A mamá le gustaba guardar las conchas de la playa. Era un capricho, como visitar el mar cada año. Siempre se quejaba de que su piel era demasiado blanca, de que odiaba ponerse el bañador y detestaba barrer la arena de la casa pero, aún así, cada verano hacía las maletas y conducía varias horas hasta la costa.

Mamá no hacía gran cosa en el mar, pero disfrutaba en la orilla. Sus largas piernas recorrían la arena arriba y abajo, hasta el faro y de vuelta, mientras yo trotaba con pasitos cortos a su lado. Iba siempre con el cigarrillo en la mano, (fumaba con el estilo de quién ha fumado toda la vida); las gafas de sol escondiendo sus vivos ojos verdes, y su gran mata de pelo corto batiéndose con la suave brisa.

Miraba al suelo más que al paisaje. Por las conchas. Las recolectaba como miguitas de pan y las guardaba en el cajetín de tabaco.  Siempre decía que cuando volviéramos a casa las cubriríamos con una capa de barniz y las colocaríamos en el salón, como un trocito de la playa en el interior, pero nunca lo hicimos. Nuestros pequeños tesoros acababan olvidados en el fondo de la bolsa hasta el año siguiente, cuando las cambiábamos por nuevos, o incluso en la basura. Y vuelta a empezar.

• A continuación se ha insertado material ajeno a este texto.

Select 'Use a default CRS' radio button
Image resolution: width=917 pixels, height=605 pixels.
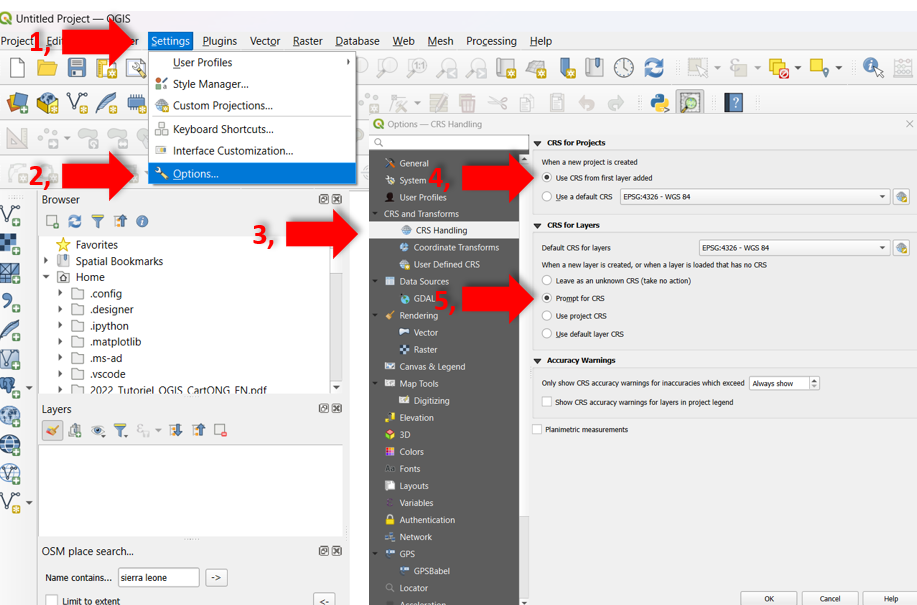547,197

Hace tiempo que mamá dejó de recolectar conchas, de ir siquiera a la playa. Hace tiempo que mamá dejó de ser mamá. Es curioso que de ella sólo quede el envoltorio, la carcasa vacía. Qué irónico convertirse en aquello que tanto le gustó.

A veces la abrazo esperando sentir tan solo el eco de lo que fue, pero tampoco las conchas te permiten oír las olas del mar cuando te has ido. Eso, dicen, son las caracolas, y mamá jamás encontró una.